By dint of warily dropping corn in a trail that led to the barn yard, Janet succeeded in housing all the chickens that night. Then she gave them a generous supper of corn and locked them in the coop.

After Janet had housed the fowl Natalie smilingly glanced over at her gardens. “I guess I’ll run over and see how the greens are coming on,” murmured she, and started off.

Before she had gone very far along the pathway, Janet joined her and described how easy it was to catch chickens! Arm in arm they reached the first garden bed. But the awful cries and subsequent actions from Natalie caused both Rachel and Mrs. James to hasten from the house and fly across the lawn in order to learn the cause of the fearful commotion.

“See! Just look at my beautiful vegetables!” cried Natalie, pointing at the stumps of lettuce plants minus their blades of green, and those tender shoots dug out and wilted, beside the piled up heaps of soil.

Mrs.
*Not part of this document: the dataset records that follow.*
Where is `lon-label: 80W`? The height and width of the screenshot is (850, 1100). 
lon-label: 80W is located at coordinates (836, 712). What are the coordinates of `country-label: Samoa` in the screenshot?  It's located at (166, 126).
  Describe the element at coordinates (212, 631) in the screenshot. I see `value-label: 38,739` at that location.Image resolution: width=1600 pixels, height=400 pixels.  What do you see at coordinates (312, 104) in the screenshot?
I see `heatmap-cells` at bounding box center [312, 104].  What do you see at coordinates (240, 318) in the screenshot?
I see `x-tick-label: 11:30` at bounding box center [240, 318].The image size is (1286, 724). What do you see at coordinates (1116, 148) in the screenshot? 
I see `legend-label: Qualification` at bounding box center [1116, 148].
James and Rachel exchanged looks and frowned at Janet who had a suspicion of the truth. But Natalie never dreamed it might have been the chickens. She fumed and shook a fist at the woodland where a flock of crows could be heard cawing—cawing!

“I’ll rig up the most frightful scarecrow tonight and place it out in this lovely garden of mine; then let one of those black thieves dare to come again! They’ll see!” was the garden scout’s threat as she sent another malignant look over her shoulder at the tall tree where the crows laughed at her.

CHAPTER III
TRIALS OF A STOCK-FARMER

“You neglected little diary,” wrote Janet that night before jumping into bed. “I must say a word to you to let you know why I have not written to-day. Those noisy pigs, and the dreadful chickens kept me too busy for anything. I say ‘dreadful chickens’ advisedly, for they scratched up poor Nat’s little garden greens and left the vegetables in such a condition that I shall have to get up an hour before sun-up in the morning in order to help her replant the slips that were dug out of the soil. Rachel assured us that they would be all right again, in a day or two, if they were planted before the warm sun shone to wilt them. But Nat will have to place inverted flower pots over them during the heat of the day until they are fresh again. If she knew it was the fowl that did it what would she not do to me and to them!
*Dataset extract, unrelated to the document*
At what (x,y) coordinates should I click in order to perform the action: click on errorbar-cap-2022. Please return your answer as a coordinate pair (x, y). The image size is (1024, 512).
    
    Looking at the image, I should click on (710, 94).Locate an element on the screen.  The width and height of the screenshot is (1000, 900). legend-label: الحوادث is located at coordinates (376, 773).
“Oh, I almost forgot to say here, that Rachel when she ran at Nat’s awful yelling, to see what had happened, forgot she had left the potatoes boiling on the fire. When we came back to the kitchen door we saw smoke coming from it that would have made the scouts envious. Such a signal for trouble! No scout could ever have succeeded in warning others in such a distinct way that simply said, ‘Supper burning—come to rescue!’

“Phew! the whole house was filled with smoke. If you’ve ever burned potatoes to a cinder, you’ll know what it smelled like.”